What you need to do: Pull every line from the records that has the word "three" in it.

═════ Source records

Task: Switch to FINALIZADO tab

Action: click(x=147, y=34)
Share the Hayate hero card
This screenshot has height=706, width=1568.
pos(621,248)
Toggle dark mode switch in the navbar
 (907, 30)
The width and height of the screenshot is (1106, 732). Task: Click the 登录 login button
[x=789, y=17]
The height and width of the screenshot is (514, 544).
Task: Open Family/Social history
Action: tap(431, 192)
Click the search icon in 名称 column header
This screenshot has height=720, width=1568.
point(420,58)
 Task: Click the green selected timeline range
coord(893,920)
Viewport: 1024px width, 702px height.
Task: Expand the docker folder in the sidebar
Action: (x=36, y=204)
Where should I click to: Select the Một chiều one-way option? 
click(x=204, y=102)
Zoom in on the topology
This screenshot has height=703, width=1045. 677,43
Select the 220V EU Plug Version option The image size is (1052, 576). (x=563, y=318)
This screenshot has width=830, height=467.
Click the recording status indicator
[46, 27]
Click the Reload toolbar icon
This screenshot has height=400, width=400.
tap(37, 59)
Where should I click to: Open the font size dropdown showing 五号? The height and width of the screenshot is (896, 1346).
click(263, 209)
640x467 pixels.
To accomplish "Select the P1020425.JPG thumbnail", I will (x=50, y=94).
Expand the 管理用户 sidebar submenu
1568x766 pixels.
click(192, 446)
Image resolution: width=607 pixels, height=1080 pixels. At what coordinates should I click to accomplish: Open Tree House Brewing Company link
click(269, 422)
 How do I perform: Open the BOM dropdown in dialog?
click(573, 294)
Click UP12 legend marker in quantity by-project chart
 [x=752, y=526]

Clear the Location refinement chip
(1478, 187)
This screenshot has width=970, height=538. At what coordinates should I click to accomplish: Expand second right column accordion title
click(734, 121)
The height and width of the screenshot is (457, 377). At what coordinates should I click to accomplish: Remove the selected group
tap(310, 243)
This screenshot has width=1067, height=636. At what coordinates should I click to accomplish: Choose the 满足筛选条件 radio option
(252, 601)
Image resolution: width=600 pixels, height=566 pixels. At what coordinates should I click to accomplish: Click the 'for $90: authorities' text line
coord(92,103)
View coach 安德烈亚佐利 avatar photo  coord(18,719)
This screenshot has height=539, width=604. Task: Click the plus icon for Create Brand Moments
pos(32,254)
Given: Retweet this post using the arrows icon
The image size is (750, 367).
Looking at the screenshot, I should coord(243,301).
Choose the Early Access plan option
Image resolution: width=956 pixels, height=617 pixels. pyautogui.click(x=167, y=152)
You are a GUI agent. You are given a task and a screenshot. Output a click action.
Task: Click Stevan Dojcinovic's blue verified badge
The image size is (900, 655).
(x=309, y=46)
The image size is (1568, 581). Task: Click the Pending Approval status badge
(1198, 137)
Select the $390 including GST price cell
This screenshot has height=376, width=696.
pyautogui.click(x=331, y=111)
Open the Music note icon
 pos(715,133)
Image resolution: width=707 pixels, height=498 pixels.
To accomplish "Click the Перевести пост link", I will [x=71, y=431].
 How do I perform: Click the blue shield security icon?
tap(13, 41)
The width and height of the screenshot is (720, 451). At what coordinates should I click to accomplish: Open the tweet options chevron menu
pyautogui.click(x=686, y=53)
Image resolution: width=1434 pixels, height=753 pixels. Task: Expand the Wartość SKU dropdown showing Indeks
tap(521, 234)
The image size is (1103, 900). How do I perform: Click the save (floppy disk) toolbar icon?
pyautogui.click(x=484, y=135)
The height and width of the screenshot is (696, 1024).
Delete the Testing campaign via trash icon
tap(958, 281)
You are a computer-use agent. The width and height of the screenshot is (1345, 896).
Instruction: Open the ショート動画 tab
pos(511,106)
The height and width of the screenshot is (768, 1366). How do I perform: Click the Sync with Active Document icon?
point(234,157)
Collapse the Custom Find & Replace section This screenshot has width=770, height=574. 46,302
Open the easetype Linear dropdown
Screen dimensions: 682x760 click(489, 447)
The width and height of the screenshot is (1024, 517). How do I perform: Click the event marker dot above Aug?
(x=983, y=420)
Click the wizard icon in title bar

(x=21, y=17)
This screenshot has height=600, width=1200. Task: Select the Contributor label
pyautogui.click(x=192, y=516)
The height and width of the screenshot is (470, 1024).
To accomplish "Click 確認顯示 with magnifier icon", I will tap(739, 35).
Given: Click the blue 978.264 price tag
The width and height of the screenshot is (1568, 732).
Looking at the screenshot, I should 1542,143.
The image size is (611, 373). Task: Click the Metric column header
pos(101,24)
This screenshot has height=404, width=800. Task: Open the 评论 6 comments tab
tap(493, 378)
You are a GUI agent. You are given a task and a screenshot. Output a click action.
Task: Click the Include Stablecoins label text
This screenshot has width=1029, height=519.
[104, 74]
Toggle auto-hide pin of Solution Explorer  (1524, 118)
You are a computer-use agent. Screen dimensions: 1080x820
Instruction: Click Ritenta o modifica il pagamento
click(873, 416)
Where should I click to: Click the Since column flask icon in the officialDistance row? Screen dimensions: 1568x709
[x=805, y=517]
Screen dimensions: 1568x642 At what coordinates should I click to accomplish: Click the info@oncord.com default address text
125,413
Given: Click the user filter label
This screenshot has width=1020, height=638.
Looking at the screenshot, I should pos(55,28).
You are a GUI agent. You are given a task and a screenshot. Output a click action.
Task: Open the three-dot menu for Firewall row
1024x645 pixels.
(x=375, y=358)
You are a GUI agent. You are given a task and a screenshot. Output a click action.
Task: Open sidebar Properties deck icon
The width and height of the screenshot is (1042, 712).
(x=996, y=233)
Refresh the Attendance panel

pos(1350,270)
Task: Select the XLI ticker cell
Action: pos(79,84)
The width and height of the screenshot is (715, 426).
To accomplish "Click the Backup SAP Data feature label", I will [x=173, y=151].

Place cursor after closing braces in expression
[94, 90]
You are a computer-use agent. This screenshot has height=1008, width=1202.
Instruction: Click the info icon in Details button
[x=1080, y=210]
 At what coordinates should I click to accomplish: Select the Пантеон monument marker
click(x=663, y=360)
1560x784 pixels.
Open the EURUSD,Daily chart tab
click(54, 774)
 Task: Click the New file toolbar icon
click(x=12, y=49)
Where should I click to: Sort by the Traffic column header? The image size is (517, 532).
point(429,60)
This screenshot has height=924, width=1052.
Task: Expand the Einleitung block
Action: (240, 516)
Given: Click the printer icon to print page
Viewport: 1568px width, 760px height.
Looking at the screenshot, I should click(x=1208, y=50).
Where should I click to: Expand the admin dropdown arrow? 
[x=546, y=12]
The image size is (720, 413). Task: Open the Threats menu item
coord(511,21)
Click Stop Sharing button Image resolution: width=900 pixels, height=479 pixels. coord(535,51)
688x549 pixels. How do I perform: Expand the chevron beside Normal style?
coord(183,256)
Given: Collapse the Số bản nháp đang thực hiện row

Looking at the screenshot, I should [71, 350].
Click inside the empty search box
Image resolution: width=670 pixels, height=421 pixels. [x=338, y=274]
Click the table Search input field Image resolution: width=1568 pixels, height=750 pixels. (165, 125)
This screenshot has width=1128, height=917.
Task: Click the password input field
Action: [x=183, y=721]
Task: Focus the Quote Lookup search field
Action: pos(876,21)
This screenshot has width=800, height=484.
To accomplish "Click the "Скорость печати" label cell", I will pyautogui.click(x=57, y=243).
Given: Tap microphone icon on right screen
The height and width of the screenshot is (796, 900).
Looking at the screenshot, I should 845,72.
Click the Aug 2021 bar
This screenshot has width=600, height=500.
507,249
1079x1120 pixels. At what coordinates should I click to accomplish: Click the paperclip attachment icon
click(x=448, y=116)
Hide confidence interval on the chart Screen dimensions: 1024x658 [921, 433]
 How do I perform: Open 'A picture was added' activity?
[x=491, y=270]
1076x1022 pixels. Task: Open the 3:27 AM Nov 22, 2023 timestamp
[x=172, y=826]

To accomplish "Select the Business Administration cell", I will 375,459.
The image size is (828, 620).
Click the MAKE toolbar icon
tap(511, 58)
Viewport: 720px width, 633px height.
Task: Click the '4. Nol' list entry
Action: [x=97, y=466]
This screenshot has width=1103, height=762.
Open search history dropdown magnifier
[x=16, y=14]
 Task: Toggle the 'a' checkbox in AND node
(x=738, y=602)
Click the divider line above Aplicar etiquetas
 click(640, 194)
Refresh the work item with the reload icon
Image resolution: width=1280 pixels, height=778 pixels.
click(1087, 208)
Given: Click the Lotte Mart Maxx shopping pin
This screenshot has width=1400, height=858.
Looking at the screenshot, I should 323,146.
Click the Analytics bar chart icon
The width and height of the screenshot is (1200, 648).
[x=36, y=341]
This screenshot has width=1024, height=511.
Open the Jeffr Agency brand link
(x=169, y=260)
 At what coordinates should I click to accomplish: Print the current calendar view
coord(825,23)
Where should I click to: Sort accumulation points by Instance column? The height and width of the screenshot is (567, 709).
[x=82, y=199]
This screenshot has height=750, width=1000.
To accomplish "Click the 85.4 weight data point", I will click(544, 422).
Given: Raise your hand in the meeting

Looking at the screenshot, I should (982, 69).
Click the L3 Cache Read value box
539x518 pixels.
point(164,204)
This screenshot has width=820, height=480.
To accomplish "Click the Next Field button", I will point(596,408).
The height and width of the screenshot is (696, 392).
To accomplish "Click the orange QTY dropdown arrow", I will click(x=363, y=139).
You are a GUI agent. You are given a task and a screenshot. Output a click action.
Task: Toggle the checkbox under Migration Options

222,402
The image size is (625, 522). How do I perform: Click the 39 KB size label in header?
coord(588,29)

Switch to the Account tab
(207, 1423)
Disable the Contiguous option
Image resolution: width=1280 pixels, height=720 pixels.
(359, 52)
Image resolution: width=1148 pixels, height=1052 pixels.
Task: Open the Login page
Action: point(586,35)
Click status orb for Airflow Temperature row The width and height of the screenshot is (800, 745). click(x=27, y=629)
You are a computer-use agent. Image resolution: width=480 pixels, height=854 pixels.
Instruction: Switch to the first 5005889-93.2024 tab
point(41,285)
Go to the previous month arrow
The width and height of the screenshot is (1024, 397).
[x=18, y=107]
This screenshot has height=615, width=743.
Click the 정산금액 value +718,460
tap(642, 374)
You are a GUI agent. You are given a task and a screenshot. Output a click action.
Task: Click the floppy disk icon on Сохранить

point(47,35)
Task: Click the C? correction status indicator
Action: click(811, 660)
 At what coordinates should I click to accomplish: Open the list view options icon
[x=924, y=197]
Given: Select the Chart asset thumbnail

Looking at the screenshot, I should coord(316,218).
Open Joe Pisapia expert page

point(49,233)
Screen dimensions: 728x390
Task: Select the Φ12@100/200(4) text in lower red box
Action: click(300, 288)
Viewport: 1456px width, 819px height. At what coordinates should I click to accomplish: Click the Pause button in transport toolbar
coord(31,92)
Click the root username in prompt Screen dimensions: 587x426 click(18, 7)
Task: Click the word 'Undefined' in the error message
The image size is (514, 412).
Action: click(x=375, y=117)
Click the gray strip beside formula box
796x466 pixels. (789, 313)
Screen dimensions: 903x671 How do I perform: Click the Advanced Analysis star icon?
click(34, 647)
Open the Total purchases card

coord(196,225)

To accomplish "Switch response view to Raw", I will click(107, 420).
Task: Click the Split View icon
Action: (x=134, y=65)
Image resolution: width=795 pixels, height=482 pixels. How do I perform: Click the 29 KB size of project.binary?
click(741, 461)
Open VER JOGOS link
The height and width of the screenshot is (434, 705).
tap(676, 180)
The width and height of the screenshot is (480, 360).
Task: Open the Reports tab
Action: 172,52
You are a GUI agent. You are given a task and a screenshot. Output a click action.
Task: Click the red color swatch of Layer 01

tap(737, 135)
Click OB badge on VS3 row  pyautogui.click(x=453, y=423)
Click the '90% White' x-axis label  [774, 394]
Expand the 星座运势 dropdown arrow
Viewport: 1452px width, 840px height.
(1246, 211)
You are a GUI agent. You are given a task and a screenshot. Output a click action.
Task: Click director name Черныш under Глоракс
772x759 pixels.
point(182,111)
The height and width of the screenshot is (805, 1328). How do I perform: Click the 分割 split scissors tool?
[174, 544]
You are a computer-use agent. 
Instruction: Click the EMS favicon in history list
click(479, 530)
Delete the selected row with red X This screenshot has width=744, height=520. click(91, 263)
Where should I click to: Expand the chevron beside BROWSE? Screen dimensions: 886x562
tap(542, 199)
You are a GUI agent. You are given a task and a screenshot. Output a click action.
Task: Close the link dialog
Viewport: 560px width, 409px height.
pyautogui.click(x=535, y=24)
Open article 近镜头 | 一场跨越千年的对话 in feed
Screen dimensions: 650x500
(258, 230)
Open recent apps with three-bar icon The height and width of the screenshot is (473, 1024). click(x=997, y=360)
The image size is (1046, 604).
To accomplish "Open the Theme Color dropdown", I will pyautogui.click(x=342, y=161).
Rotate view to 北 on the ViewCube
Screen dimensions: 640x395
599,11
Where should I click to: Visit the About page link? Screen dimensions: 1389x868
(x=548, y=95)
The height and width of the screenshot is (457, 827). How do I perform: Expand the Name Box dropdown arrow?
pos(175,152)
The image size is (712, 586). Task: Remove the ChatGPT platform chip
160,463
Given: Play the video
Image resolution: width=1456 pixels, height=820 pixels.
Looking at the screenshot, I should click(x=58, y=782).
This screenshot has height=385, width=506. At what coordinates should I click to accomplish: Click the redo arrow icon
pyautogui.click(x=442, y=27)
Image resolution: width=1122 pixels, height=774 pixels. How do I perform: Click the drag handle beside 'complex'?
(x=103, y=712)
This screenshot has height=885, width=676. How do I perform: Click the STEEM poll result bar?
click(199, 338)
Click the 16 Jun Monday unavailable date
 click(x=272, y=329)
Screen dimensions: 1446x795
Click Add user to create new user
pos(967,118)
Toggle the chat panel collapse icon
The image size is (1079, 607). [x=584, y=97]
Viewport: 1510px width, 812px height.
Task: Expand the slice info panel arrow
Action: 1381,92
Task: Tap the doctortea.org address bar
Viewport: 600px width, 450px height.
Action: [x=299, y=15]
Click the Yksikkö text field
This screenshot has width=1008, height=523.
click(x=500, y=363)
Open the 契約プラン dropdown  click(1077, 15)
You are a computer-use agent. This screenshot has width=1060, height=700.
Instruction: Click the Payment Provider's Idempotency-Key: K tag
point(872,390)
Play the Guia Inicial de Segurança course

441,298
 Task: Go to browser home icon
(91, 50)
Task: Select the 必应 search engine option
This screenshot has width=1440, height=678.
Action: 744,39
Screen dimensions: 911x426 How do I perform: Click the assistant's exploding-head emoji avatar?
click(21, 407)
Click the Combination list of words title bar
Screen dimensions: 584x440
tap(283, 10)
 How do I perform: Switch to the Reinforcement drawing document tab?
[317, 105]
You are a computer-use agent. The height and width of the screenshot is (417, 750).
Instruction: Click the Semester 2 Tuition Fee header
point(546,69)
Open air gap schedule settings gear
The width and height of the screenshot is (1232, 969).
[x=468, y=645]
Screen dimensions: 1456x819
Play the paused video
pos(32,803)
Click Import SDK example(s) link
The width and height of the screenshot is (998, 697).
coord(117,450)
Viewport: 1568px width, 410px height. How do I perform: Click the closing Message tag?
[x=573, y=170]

══════════

Task output:
Task: Open the three-dot menu for Firewall row
Open recent apps with three-bar icon The height and width of the screenshot is (473, 1024). click(x=997, y=360)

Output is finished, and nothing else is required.